Il sera rappelé que selon l'article 32-1 du code de procédure civile "celui qui agit en justice de manière dilatoire ou abusive peut être condamné à une amende civile d'un maximum de 10 000 euros, sans préjudice des dommages-intérêts qui seraient réclamés".

Il est, en outre, admis qu'une juridiction des référés a le pouvoir de statuer sur le dommage causé par le comportement abusif des parties à la procédure dont elle est saisie (cf. Cass. 2ème civ. 22 novembre 2001, n° 00-16.969).

Reste que l'exercice d'une action en justice constitue par principe un droit et ne dégénère en abus pouvant donner naissance à une dette de dommages et intérêts que dans le cas d'une faute tenant notamment à la malice, de mauvaise foi ou d'erreur grossière équivalente, ce qui n'est pas démontré en l'espèce, pas plus qu'il n'est justifié de la réalité du préjudice invoqué.

Aussi, la demande de ce chef sera-t-elle rejetée.

Sur les demandes accessoires

En application de l'article 696 alinéa 1er du code de procédure civile, de principe, les dépens doivent être mis à la charge de la partie perdante.

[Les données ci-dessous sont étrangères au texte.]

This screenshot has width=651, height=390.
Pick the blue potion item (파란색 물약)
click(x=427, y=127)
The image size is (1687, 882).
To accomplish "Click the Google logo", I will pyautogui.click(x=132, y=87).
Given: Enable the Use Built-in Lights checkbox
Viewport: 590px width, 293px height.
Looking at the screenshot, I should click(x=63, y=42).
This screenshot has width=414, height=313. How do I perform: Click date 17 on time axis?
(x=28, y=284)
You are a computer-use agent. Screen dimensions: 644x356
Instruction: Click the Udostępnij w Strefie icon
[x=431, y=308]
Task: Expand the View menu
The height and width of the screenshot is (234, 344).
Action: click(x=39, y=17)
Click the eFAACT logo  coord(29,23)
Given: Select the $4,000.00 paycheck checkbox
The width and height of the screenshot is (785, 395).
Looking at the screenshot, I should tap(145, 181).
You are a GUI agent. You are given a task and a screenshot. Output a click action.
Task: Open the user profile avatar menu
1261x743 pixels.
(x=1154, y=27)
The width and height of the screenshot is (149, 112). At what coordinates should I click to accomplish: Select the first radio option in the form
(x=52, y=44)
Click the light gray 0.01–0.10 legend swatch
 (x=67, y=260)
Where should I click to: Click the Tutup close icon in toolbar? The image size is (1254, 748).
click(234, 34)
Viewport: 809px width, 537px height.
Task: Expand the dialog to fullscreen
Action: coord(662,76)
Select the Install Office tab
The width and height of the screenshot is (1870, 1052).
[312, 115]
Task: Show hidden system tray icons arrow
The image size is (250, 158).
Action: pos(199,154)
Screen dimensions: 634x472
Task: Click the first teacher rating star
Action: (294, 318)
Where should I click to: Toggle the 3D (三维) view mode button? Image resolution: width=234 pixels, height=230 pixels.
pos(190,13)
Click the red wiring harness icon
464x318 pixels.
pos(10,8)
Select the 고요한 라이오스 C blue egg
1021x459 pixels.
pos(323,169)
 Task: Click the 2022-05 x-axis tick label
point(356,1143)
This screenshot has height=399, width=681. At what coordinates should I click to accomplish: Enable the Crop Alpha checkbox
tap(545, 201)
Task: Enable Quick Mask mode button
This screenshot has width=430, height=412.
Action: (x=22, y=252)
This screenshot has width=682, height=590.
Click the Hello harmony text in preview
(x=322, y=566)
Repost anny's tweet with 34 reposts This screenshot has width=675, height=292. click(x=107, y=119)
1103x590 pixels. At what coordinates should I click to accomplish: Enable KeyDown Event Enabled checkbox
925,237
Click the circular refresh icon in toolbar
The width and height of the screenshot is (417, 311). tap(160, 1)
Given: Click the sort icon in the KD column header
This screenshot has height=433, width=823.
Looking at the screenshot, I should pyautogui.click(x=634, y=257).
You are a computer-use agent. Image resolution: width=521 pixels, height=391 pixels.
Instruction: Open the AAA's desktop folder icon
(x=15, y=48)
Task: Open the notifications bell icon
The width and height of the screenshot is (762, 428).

En l'espèce, partie perdante, la SCI LM devra supporter les dépens de la présente instance outre les frais irrépétibles qu'elle a exposés à ce titre. En revanche, sur le fondement de l'article 700 du code de procédure civile, la SCI LM sera condamnée à payer à M. [O] une indemnité de deux mille (2 000) euros.

PAR CES MOTIFS,

Déclarons sans objet la demande d'arrêt de l'exécution provisoire formée par la SCI LM ;

Rejetons la demande de dommages et intérêts pour procédure abusive formée par M. [O] ;

Condamnons la SCI LM aux dépens ;

Condamnons la SCI LM à payer à M. [O] la somme de deux mille (2 000) euros sur le fondement de l'article 700 du code de procédure civile ;

Rejetons toutes demandes plus amples ou contraires des parties.

ORDONNANCE rendue par M. Michel RISPE, Président de chambre, assisté de Mme Cécilie MARTEL, greffière présente lors de la mise à disposition de l'ordonnance au greffe de la Cour, les parties en ayant été préalablement avisées dans les conditions prévues au deuxième alinéa de l'article 450 du code de procédure civile.